With UP being the national university, fields that other educational institutions overlook or simply do not find financially rewarding are covered by CHE.
Thus, the extremely popular course Hotel and Restaurant Management, which draws droves of students visualizing themselves working in swanky hotels and five-star restaurants, has been refashioned into Hotel, Restaurant and Institution Management.
In training people primarily for middle management level positions, Mayo says graduates are not only well-grounded in business and hotel work, but also in the administration of food services like those for schools, orphanages and even prison facilities or “wherever there are lodging and dining facilities.”
The Department of Food Science and Nutrition, one of two pioneering units of the college, is not just about food safety and good nutrition but also about helping households manage their resources, teaching communities how to develop nutritious but low-cost meals, and developing convenient, ready-to-eat foods in times of calamity. It explores ways to use indigenous resources to meet Filipinos’ nutritional needs.
Students of community nutrition are taught how to spot and measure symptoms of a poor diet like below standard heights, below or higher than standard weights, etc.

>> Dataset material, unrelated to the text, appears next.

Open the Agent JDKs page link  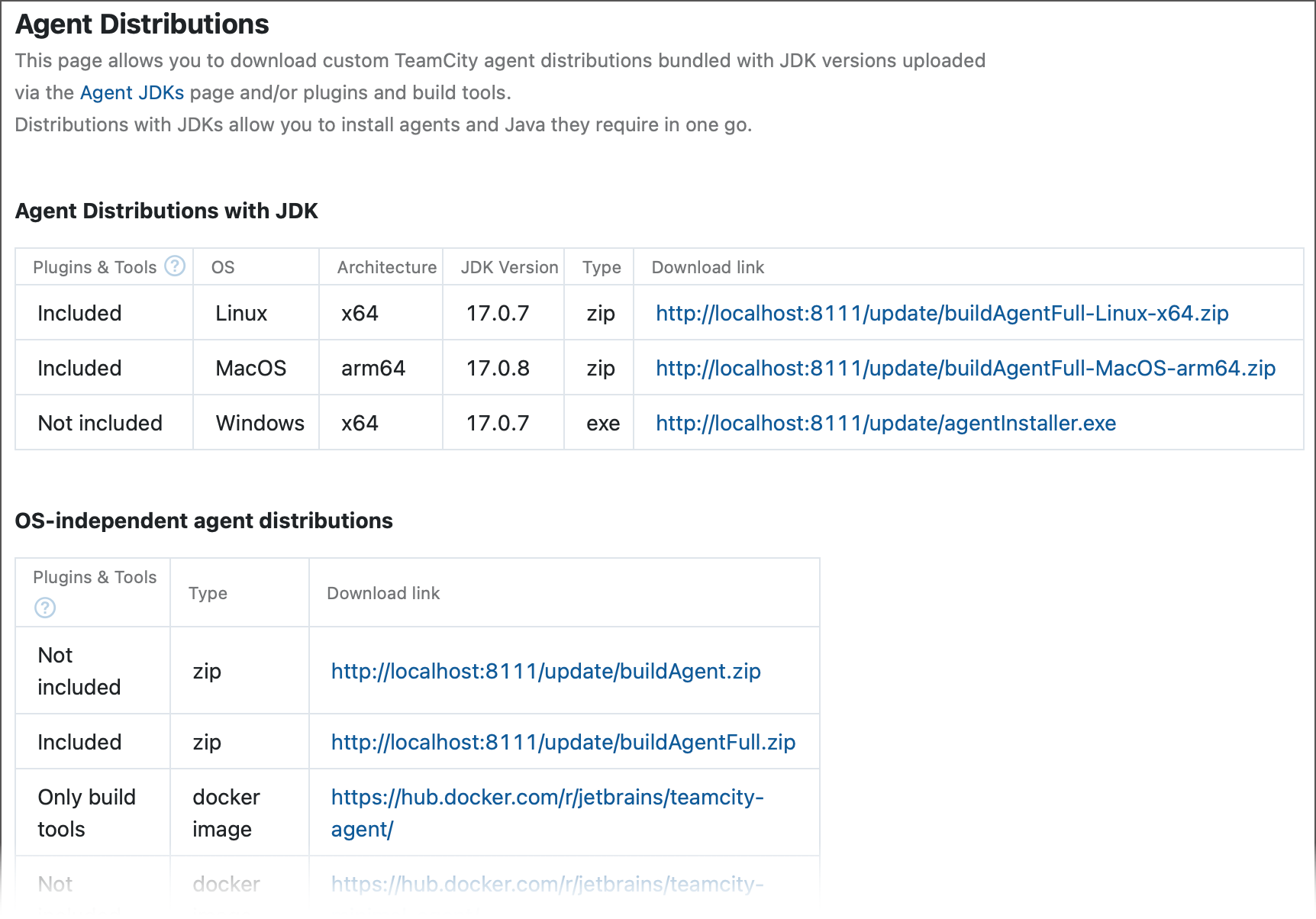pos(131,92)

The Department of Clothing, Textiles and Interior Design is doing research on indigenous fabrics and designing clothes for power dressing, as well as for different weather conditions in the Philippines, among other things.

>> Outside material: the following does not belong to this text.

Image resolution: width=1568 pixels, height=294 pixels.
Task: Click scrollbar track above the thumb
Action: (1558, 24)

Interior design students have applied their training and skills in livening up such places as the National Children’s Hospital, Epheta Foundation (which provides a workplace and living spaces for the blind), Habitat for Humanity homes, the Golden Acres center for the elderly, and the Reception and Study Center for Children of the Department of Social Welfare and Development, using patterns and designs adapted to the institutions.
Mayo, whose background is in interior design, says students are taught that interior design is not just about aesthetics. In a restaurant, for instance, “interior design can enhance taste” and the dining experience, she points out.
The Department of Family Life and Child Development aims to provide theoretical and practical training for competent practice and leadership not just for those two areas but also for preschool education.
Mayo says the bottom line is HE is about improving the quality of life and goes beyond the public face of the course—sewing, cooking, decorating (although one graduate reportedly told her students that would-be surgeons, men or women, would benefit from having the skill to sew).
Mayo says HE remains very important and relevant because it is about everyday living. For instance, with the increase in the number of male-headed households, men will find it especially useful now when they need to learn about household management, she says.
It seems that men are beginning to get the message. Last school year, UP CHE graduated more than 200 women and 35 men. Every year, more males, not just those with feminine inclinations, are entering the College of Home Economics and are proud of it.